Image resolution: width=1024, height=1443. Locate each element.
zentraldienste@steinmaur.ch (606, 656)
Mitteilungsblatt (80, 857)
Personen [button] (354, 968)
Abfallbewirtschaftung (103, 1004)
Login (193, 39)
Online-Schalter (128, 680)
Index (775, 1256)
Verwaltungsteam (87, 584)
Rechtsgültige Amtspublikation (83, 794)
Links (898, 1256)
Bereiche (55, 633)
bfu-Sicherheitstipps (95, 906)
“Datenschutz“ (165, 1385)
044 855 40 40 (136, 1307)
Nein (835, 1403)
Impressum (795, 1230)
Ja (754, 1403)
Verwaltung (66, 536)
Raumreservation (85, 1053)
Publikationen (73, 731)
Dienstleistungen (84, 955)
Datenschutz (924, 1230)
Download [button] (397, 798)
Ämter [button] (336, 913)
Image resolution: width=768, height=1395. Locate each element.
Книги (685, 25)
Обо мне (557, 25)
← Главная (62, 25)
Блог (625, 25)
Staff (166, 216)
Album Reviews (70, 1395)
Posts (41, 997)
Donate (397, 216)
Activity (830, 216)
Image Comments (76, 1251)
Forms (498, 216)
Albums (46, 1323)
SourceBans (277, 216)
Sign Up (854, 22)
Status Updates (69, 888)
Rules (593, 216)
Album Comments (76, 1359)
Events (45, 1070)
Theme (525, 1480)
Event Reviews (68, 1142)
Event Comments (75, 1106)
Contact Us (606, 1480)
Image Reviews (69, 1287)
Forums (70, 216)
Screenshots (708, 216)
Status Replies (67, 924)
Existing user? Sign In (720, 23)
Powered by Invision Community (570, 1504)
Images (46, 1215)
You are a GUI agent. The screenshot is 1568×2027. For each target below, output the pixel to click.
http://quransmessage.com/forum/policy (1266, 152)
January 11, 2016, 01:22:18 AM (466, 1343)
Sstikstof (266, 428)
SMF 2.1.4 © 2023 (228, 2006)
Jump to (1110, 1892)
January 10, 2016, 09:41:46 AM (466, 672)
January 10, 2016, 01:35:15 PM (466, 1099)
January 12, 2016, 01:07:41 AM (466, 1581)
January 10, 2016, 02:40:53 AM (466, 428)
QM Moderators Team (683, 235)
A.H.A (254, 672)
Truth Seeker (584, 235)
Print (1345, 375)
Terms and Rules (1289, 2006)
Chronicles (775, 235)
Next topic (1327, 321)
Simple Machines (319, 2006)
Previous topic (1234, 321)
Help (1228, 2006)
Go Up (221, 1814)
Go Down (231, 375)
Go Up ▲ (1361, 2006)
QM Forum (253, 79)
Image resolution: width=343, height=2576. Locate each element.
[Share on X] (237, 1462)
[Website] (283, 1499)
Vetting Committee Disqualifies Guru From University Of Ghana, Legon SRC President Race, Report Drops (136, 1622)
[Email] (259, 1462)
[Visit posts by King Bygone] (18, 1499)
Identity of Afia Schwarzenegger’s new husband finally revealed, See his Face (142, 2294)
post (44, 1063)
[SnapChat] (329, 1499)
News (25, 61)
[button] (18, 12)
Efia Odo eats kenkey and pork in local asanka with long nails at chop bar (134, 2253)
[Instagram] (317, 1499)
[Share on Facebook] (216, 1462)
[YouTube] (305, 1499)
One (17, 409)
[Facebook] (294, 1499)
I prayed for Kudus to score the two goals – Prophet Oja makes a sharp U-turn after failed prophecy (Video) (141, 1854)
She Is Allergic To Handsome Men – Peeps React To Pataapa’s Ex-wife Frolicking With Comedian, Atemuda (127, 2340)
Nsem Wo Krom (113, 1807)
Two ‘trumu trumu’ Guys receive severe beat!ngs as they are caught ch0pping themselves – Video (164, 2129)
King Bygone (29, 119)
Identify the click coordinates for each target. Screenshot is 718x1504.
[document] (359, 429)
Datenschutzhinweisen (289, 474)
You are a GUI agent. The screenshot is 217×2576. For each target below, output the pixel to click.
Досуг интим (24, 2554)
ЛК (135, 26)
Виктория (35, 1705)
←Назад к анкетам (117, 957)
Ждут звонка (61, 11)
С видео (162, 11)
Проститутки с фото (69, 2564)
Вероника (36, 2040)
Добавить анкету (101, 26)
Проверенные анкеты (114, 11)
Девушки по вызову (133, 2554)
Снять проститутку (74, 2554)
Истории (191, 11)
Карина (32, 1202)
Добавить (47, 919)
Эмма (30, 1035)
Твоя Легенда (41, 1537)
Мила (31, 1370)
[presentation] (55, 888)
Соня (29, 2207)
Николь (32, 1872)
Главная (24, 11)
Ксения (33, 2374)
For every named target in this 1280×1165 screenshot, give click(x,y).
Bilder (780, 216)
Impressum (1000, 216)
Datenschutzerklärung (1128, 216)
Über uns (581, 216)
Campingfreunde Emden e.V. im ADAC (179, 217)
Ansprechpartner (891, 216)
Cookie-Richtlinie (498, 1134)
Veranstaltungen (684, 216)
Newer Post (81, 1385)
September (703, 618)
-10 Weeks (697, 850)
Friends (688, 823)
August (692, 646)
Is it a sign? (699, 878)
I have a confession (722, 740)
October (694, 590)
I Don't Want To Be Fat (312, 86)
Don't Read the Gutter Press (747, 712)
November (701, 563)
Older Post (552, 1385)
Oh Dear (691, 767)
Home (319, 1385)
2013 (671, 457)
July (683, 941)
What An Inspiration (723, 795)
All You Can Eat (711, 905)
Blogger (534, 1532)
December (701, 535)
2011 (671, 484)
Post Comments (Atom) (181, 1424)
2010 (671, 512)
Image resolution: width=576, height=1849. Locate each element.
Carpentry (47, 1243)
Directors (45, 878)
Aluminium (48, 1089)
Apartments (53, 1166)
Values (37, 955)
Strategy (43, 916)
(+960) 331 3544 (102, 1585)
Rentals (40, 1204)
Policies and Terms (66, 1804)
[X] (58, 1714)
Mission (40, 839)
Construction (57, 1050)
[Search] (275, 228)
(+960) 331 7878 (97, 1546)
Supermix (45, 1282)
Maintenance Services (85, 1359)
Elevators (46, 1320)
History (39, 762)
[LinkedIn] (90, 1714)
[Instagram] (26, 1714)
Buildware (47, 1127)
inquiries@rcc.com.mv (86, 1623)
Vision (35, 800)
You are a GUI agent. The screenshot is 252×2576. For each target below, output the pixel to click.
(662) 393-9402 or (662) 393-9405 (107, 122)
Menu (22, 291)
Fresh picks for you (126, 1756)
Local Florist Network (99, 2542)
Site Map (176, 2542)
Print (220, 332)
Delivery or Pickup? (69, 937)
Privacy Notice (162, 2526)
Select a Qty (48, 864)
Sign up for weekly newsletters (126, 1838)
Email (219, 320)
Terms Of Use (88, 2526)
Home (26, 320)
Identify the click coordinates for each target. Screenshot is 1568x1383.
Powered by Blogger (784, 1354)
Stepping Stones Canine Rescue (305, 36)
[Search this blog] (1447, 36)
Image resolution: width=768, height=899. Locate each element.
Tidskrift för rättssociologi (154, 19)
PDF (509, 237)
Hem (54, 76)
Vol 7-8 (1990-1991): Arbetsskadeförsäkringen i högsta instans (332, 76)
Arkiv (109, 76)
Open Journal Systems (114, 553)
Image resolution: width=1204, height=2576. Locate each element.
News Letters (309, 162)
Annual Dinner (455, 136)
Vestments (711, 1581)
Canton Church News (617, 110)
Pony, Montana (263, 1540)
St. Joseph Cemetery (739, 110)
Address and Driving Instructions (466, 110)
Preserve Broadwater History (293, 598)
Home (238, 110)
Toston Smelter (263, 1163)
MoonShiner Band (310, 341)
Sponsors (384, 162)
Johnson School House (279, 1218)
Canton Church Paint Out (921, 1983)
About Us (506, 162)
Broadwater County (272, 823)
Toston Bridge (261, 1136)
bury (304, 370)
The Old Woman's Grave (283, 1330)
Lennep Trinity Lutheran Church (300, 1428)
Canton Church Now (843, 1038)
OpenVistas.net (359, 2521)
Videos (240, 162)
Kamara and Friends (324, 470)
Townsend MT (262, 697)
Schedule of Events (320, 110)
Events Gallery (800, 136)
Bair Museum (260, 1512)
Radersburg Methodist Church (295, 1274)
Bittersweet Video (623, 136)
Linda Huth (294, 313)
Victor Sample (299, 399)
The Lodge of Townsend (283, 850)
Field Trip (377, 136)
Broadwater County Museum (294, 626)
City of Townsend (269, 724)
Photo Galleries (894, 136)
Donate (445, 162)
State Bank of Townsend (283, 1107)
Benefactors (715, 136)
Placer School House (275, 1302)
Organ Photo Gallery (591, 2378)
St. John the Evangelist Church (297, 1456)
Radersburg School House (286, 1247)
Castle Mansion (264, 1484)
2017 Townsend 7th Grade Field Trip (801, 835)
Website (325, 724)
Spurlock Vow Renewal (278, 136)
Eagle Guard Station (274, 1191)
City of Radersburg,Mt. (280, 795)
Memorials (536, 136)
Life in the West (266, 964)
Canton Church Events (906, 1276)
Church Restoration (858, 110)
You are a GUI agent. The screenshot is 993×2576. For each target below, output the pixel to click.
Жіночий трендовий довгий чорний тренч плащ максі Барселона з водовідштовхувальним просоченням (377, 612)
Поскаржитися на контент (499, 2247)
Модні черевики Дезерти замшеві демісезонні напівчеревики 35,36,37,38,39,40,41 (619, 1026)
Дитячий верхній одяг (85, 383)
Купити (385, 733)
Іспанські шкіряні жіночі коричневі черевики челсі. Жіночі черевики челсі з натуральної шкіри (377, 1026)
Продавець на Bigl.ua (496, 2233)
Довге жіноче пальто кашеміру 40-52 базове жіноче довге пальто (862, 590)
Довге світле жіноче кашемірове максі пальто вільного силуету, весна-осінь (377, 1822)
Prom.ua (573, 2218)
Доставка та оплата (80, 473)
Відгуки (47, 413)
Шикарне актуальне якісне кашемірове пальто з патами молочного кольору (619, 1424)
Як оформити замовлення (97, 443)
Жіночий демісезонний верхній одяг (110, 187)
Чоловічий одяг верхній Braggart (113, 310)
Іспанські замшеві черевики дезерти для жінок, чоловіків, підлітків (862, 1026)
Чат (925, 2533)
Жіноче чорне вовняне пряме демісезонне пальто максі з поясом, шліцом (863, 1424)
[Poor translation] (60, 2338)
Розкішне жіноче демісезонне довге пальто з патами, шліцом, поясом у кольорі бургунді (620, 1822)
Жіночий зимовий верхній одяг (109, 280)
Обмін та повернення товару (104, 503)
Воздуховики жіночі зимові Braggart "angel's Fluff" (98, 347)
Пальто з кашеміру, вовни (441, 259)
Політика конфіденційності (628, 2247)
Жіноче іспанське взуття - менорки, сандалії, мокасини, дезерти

# # # #

» **ЗАДАНИЕ**: Оформите как JSON-список строк всё в записях выше, начиная со строки, где есть "Image resolution: width=576, height=1849.", и до строки, где есть "Print (220, 332)", включая обе. Каждая строка должна стать отдельной строкой списка, пустые строки пропустите.

» **ВЫПОЛНЕННОЕ ЗАДАНИЕ**:
[
  "Image resolution: width=576, height=1849. Locate each element.",
  "Carpentry (47, 1243)",
  "Directors (45, 878)",
  "Aluminium (48, 1089)",
  "Apartments (53, 1166)",
  "Values (37, 955)",
  "Strategy (43, 916)",
  "(+960) 331 3544 (102, 1585)",
  "Rentals (40, 1204)",
  "Policies and Terms (66, 1804)",
  "[X] (58, 1714)",
  "Mission (40, 839)",
  "Construction (57, 1050)",
  "[Search] (275, 228)",
  "(+960) 331 7878 (97, 1546)",
  "Supermix (45, 1282)",
  "Maintenance Services (85, 1359)",
  "Elevators (46, 1320)",
  "History (39, 762)",
  "[LinkedIn] (90, 1714)",
  "[Instagram] (26, 1714)",
  "Buildware (47, 1127)",
  "inquiries@rcc.com.mv (86, 1623)",
  "Vision (35, 800)",
  "You are a GUI agent. The screenshot is 252×2576. For each target below, output the pixel to click.",
  "(662) 393-9402 or (662) 393-9405 (107, 122)",
  "Menu (22, 291)",
  "Fresh picks for you (126, 1756)",
  "Local Florist Network (99, 2542)",
  "Site Map (176, 2542)",
  "Print (220, 332)"
]